New Yahoo service shares users' locations with online services
Fire Eagle is Yahoo's location-aware middleware, which ultimately lets users share their locations with online services, so those sites and applications can deliver results relevant to where they are.
Ten thousand invitation codes were sent out yesterday, in addition to the literal golden tickets given out to those present at Etech in San Diego. Yahoo hopes to entice developers to integrate Fire Eagle into their services to help make location-specific data readily accessible.
Users can set the level of Fire Eagle's awareness -- country, state, city, or geo-coordinate level. When they visit those services, they will be able to receive as specific information as they so choose.

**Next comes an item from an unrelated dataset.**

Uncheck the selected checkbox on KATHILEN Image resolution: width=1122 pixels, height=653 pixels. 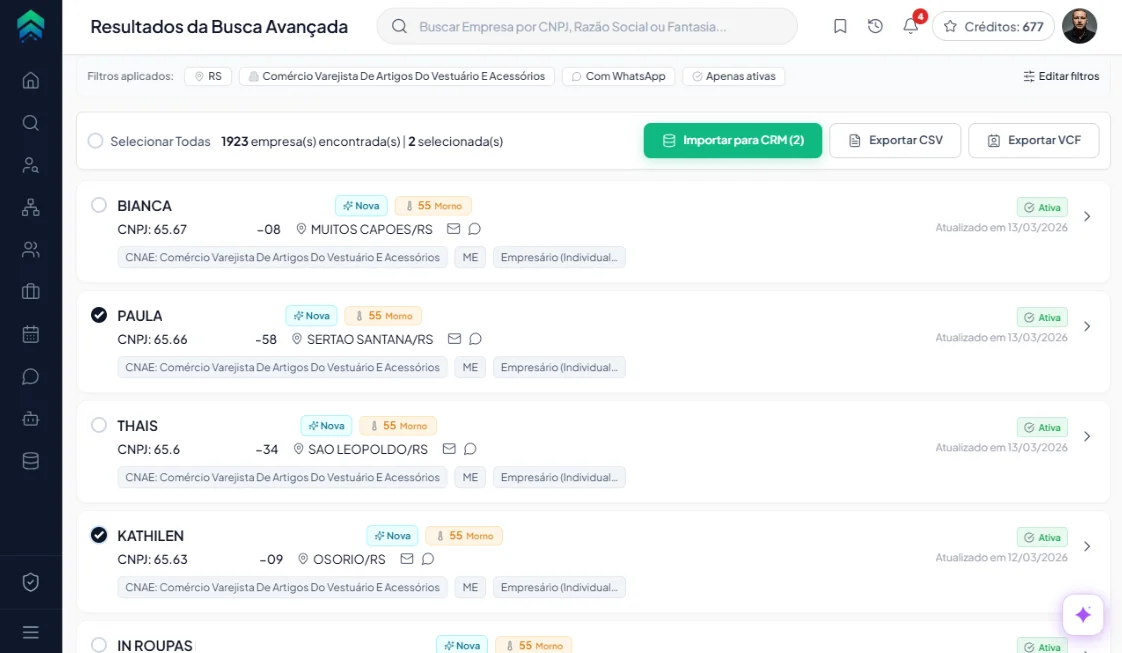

In addition to traffic reporting, locating individuals, and isolating local TV content, Tom Coates of Brickhouse said users will be able to retrieve "exchange rates, local radio, local maps, current weather, nearby photos, timezones, public holidays, local laws...and nearby ICBM missile silos."
And though Coates says Fire Eagle may seem trivial from the user's perspective, he notes there are already 50,000 geo-tagged and categorized locations in Wikipedia alone.
Bruce Sterling is credited with coining the term "Spimes," or objects that are fully trackable in space and time throughout their lifespan. Coates says he loves the idea, and that Fire Eagle has brought spimes' functionality into the real world.